*What is being asked:* Rewrite the part of the data that opens with the line containing "Open replay icon for round 616740877" and closes with the line containing "coord(46,92)", swapping "Toggle" for "Switch" and changing nothing else.

[begin Data rows]

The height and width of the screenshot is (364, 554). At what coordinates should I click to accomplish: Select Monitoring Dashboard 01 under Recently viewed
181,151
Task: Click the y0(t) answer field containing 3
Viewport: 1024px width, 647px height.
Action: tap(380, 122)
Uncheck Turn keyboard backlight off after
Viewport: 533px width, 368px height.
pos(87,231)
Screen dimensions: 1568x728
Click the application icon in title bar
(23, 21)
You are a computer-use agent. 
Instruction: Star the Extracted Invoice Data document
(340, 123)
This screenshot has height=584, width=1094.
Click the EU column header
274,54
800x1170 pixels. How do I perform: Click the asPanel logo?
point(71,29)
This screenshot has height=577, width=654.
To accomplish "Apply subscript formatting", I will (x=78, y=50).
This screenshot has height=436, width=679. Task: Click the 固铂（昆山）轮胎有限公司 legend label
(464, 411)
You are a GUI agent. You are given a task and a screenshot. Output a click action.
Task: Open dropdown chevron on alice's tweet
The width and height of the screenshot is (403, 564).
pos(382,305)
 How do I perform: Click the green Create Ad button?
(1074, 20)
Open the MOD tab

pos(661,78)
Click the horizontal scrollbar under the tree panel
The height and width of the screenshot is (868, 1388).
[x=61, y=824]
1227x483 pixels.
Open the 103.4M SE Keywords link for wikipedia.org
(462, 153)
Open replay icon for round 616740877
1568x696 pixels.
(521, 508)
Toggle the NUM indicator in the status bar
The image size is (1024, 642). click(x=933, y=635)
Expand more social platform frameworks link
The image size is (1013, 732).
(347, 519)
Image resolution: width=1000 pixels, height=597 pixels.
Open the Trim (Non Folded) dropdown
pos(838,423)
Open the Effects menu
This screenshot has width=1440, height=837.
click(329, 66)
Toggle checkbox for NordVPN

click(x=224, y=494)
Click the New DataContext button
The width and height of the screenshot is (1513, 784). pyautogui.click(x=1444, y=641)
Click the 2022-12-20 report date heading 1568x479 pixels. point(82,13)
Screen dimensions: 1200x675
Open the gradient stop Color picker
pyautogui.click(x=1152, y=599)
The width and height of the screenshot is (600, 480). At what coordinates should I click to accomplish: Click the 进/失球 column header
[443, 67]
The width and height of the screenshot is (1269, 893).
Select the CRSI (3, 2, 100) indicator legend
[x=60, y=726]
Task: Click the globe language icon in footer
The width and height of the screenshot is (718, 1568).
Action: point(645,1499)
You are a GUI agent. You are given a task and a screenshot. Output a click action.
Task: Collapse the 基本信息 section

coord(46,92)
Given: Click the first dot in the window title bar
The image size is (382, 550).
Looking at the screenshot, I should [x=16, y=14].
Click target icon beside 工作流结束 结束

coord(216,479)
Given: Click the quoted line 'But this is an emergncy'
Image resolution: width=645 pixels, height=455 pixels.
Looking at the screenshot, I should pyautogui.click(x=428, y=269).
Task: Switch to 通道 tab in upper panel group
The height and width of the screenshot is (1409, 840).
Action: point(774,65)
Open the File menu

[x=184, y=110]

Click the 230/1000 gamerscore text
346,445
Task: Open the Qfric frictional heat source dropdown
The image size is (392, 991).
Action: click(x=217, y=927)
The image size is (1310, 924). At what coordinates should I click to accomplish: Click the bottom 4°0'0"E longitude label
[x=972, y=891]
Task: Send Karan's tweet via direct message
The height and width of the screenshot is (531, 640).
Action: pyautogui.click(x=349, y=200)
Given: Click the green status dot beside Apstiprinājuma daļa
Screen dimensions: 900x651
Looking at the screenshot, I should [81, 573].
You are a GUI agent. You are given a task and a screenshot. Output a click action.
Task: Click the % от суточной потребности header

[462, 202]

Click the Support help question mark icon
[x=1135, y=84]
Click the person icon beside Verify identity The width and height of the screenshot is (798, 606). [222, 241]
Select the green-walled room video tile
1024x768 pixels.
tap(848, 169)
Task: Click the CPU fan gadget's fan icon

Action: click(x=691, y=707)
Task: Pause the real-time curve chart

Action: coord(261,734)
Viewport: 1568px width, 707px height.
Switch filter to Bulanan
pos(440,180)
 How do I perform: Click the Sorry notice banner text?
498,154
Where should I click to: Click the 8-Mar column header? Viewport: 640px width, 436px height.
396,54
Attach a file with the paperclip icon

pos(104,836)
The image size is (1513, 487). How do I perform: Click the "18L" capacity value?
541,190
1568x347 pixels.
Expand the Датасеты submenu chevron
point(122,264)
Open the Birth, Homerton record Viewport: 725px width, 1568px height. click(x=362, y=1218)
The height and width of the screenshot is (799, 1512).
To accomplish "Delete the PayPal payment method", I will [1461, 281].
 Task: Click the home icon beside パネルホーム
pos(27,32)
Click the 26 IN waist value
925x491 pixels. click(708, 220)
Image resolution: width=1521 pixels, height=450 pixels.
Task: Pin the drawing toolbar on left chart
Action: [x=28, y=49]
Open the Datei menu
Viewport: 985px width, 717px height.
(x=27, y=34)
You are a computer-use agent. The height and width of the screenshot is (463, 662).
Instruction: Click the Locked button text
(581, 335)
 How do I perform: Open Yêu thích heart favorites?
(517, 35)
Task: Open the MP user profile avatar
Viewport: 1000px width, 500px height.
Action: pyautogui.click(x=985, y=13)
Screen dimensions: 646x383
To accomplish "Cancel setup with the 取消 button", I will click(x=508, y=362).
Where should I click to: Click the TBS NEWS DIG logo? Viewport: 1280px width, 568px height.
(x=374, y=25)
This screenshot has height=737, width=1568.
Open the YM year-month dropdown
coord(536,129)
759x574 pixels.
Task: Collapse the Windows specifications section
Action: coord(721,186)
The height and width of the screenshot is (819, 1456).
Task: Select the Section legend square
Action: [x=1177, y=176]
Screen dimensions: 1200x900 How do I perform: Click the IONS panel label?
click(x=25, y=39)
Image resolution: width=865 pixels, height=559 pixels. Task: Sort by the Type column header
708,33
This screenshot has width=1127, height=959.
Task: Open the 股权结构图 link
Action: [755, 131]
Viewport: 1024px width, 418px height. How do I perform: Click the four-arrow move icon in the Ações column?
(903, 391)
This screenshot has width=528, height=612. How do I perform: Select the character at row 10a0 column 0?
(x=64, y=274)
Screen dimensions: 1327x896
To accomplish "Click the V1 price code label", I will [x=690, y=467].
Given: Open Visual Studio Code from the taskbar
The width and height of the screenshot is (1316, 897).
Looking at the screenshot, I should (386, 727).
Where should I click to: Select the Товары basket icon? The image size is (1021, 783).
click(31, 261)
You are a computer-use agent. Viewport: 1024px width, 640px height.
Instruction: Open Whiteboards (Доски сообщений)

[end Data rows]

*Correct response:*
Open replay icon for round 616740877
1568x696 pixels.
(521, 508)
Switch the NUM indicator in the status bar
The image size is (1024, 642). click(x=933, y=635)
Expand more social platform frameworks link
The image size is (1013, 732).
(347, 519)
Image resolution: width=1000 pixels, height=597 pixels.
Open the Trim (Non Folded) dropdown
pos(838,423)
Open the Effects menu
This screenshot has width=1440, height=837.
click(329, 66)
Switch checkbox for NordVPN

click(x=224, y=494)
Click the New DataContext button
The width and height of the screenshot is (1513, 784). pyautogui.click(x=1444, y=641)
Click the 2022-12-20 report date heading 1568x479 pixels. point(82,13)
Screen dimensions: 1200x675
Open the gradient stop Color picker
pyautogui.click(x=1152, y=599)
The width and height of the screenshot is (600, 480). At what coordinates should I click to accomplish: Click the 进/失球 column header
[443, 67]
The width and height of the screenshot is (1269, 893).
Select the CRSI (3, 2, 100) indicator legend
[x=60, y=726]
Task: Click the globe language icon in footer
The width and height of the screenshot is (718, 1568).
Action: point(645,1499)
You are a GUI agent. You are given a task and a screenshot. Output a click action.
Task: Collapse the 基本信息 section

coord(46,92)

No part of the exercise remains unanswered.